## Prompt
Every single entry below should be reproduced verbatim.

──────── Provided records ────────

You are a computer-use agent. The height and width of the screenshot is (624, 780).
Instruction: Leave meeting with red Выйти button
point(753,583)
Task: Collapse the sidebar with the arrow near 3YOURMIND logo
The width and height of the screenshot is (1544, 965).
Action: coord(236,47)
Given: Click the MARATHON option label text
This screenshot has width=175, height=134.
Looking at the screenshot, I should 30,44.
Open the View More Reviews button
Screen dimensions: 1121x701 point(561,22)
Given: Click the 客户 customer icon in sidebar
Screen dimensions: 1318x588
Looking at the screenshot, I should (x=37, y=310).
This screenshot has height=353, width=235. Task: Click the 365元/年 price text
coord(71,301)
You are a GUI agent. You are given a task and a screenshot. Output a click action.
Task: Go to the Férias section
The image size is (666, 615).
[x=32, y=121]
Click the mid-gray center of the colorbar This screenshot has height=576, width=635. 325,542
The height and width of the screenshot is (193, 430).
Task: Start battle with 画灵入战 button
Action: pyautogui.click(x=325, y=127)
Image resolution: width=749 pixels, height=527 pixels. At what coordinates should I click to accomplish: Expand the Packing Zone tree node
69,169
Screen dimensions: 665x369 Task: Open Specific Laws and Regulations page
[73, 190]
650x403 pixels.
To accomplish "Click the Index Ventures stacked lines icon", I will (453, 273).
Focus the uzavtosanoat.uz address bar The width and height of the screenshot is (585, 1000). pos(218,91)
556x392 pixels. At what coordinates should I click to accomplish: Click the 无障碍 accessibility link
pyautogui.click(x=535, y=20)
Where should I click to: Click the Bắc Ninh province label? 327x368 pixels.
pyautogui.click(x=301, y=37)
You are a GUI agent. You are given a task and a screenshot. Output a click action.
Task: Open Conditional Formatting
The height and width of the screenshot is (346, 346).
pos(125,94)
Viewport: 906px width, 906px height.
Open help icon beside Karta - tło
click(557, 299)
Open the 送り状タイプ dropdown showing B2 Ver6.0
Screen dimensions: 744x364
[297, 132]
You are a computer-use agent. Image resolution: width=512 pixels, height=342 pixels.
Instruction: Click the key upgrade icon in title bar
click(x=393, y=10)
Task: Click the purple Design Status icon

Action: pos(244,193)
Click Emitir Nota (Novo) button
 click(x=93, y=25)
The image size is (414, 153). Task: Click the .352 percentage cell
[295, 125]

────────

## Exercise result
You are a computer-use agent. The height and width of the screenshot is (624, 780).
Instruction: Leave meeting with red Выйти button
point(753,583)
Task: Collapse the sidebar with the arrow near 3YOURMIND logo
The width and height of the screenshot is (1544, 965).
Action: coord(236,47)
Given: Click the MARATHON option label text
This screenshot has width=175, height=134.
Looking at the screenshot, I should 30,44.
Open the View More Reviews button
Screen dimensions: 1121x701 point(561,22)
Given: Click the 客户 customer icon in sidebar
Screen dimensions: 1318x588
Looking at the screenshot, I should (x=37, y=310).
This screenshot has height=353, width=235. Task: Click the 365元/年 price text
coord(71,301)
You are a GUI agent. You are given a task and a screenshot. Output a click action.
Task: Go to the Férias section
The image size is (666, 615).
[x=32, y=121]
Click the mid-gray center of the colorbar This screenshot has height=576, width=635. 325,542
The height and width of the screenshot is (193, 430).
Task: Start battle with 画灵入战 button
Action: pyautogui.click(x=325, y=127)
Image resolution: width=749 pixels, height=527 pixels. At what coordinates should I click to accomplish: Expand the Packing Zone tree node
69,169
Screen dimensions: 665x369 Task: Open Specific Laws and Regulations page
[73, 190]
650x403 pixels.
To accomplish "Click the Index Ventures stacked lines icon", I will (453, 273).
Focus the uzavtosanoat.uz address bar The width and height of the screenshot is (585, 1000). pos(218,91)
556x392 pixels. At what coordinates should I click to accomplish: Click the 无障碍 accessibility link
pyautogui.click(x=535, y=20)
Where should I click to: Click the Bắc Ninh province label? 327x368 pixels.
pyautogui.click(x=301, y=37)
You are a GUI agent. You are given a task and a screenshot. Output a click action.
Task: Open Conditional Formatting
The height and width of the screenshot is (346, 346).
pos(125,94)
Viewport: 906px width, 906px height.
Open help icon beside Karta - tło
click(557, 299)
Open the 送り状タイプ dropdown showing B2 Ver6.0
Screen dimensions: 744x364
[297, 132]
You are a computer-use agent. Image resolution: width=512 pixels, height=342 pixels.
Instruction: Click the key upgrade icon in title bar
click(x=393, y=10)
Task: Click the purple Design Status icon

Action: pos(244,193)
Click Emitir Nota (Novo) button
 click(x=93, y=25)
The image size is (414, 153). Task: Click the .352 percentage cell
[295, 125]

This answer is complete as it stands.